Records for locating described items
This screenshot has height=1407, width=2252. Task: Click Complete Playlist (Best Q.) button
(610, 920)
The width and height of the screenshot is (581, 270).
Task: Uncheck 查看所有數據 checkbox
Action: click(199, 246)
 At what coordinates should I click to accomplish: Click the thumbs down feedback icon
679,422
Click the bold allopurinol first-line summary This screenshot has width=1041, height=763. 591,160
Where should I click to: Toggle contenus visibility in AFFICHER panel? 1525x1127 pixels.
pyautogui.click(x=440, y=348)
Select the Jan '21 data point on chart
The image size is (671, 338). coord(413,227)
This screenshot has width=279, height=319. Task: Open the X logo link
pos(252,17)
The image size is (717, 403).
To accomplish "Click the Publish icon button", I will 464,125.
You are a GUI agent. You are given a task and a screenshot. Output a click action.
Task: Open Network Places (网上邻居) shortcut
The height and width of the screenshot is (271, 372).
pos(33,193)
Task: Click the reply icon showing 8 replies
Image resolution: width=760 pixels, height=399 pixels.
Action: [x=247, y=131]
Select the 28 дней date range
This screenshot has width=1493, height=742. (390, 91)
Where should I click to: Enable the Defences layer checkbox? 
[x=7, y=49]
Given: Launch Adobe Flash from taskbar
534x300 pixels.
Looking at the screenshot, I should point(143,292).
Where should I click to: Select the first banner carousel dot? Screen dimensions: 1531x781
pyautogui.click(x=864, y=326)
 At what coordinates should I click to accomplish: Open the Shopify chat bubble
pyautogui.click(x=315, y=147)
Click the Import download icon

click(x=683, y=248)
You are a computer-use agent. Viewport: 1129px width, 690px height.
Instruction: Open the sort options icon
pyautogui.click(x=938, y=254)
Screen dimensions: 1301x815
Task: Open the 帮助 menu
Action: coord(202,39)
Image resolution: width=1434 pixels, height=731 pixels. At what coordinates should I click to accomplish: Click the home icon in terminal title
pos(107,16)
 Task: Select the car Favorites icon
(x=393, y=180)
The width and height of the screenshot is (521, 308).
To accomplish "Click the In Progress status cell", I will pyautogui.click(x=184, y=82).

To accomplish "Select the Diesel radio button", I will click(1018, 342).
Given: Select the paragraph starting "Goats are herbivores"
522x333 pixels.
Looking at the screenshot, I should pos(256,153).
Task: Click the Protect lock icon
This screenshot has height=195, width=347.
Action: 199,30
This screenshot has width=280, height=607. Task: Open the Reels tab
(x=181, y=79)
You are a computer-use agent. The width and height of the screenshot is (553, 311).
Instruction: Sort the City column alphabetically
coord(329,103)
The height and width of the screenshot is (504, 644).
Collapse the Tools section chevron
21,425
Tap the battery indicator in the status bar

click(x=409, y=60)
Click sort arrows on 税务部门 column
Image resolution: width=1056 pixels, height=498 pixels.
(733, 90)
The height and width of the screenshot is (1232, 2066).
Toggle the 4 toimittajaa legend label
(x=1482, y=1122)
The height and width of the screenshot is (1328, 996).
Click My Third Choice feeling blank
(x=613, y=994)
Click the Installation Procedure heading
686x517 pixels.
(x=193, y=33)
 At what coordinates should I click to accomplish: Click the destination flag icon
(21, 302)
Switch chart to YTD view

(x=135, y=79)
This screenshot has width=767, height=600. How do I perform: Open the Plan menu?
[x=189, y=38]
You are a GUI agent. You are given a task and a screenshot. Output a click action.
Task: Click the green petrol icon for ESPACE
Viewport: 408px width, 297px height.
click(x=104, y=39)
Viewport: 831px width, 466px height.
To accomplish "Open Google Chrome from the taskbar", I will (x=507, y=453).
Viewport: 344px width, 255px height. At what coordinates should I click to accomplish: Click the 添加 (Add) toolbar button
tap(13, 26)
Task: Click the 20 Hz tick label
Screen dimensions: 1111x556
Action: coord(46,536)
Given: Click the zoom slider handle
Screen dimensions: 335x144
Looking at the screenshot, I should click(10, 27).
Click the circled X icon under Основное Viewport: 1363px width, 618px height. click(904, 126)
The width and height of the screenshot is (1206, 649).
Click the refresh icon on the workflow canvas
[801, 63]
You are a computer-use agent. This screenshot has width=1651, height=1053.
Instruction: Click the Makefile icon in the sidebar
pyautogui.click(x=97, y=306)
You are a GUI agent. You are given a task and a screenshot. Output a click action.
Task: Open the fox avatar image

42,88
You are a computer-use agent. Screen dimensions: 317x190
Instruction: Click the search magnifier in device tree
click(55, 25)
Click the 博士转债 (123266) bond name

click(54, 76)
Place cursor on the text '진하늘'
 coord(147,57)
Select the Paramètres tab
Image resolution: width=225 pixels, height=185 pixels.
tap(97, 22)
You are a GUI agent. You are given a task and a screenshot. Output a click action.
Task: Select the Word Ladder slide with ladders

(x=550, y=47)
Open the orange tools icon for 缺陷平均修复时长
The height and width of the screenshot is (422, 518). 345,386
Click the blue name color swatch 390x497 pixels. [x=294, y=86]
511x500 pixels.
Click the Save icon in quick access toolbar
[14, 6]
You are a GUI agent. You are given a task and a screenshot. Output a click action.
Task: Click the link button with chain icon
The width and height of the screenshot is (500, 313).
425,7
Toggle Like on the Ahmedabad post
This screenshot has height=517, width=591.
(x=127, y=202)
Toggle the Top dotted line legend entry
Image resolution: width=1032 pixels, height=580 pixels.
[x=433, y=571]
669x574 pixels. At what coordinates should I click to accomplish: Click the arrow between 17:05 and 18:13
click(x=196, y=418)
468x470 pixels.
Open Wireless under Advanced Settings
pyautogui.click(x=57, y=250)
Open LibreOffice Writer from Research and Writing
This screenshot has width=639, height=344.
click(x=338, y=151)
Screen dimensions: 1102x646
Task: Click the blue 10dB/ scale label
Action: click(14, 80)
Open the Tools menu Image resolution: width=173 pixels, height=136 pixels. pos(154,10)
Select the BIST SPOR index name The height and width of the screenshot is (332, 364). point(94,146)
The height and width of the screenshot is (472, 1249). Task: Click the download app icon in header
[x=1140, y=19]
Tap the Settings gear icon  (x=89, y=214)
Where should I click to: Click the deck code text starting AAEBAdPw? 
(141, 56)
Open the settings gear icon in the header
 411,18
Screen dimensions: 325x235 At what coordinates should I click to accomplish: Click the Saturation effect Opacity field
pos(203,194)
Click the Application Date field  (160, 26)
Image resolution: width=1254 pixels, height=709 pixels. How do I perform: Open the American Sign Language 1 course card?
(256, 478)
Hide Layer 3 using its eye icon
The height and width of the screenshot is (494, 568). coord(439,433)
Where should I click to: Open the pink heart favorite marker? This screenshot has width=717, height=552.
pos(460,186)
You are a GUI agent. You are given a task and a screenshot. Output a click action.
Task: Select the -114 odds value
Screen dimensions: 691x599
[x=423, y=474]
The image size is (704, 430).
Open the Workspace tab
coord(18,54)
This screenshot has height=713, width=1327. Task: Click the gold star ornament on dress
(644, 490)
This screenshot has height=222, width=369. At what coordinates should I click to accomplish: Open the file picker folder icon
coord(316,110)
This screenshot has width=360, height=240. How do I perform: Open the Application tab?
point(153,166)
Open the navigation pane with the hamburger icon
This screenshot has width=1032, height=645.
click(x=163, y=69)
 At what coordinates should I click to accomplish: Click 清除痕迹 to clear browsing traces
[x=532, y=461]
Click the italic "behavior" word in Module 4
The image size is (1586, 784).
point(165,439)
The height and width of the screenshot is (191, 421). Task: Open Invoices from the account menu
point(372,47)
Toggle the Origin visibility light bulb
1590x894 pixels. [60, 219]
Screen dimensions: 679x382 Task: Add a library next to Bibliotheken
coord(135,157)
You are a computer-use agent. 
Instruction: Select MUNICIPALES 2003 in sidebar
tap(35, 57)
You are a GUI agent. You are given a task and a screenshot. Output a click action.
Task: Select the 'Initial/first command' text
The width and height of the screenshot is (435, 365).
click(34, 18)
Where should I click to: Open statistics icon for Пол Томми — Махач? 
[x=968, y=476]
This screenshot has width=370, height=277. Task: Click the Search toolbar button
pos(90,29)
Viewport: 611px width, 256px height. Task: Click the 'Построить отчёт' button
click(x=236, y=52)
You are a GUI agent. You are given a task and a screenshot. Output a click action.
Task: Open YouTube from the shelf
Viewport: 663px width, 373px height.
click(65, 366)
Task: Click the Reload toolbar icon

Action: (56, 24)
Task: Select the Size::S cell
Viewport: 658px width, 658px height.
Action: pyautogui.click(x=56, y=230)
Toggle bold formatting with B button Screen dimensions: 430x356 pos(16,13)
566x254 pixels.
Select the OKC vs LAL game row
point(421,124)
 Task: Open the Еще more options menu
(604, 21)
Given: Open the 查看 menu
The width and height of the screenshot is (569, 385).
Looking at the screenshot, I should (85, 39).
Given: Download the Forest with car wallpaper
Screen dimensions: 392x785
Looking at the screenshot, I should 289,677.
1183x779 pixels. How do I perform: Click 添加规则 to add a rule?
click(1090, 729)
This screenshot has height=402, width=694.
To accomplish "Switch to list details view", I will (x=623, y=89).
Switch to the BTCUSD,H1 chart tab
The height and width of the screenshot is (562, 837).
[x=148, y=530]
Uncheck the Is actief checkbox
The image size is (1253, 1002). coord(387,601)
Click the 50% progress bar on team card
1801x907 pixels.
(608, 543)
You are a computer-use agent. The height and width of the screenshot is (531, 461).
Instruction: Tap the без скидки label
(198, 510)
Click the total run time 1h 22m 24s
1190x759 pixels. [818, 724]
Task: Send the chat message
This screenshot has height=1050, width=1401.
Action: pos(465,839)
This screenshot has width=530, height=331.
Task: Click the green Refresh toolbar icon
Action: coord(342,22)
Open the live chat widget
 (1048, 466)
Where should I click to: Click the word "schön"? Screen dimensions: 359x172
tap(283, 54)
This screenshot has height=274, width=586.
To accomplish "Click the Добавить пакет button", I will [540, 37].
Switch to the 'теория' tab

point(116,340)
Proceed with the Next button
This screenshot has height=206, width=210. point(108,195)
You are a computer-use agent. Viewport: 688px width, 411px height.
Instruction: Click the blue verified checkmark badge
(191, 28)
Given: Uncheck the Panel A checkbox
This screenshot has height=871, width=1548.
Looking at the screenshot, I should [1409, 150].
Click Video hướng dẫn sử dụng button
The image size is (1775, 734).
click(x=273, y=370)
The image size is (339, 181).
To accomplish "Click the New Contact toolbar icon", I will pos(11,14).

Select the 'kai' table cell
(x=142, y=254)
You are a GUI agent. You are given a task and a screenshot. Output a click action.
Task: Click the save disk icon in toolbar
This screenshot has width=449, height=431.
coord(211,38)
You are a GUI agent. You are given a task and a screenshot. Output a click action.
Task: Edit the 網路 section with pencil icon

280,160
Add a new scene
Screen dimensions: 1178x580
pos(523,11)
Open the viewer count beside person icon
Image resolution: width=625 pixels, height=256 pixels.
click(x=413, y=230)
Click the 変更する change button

**The exercise**
Pull out each line of the data that contains the string "Application".

**Task solution**
Click the Application Date field  (160, 26)
This screenshot has width=360, height=240. How do I perform: Open the Application tab?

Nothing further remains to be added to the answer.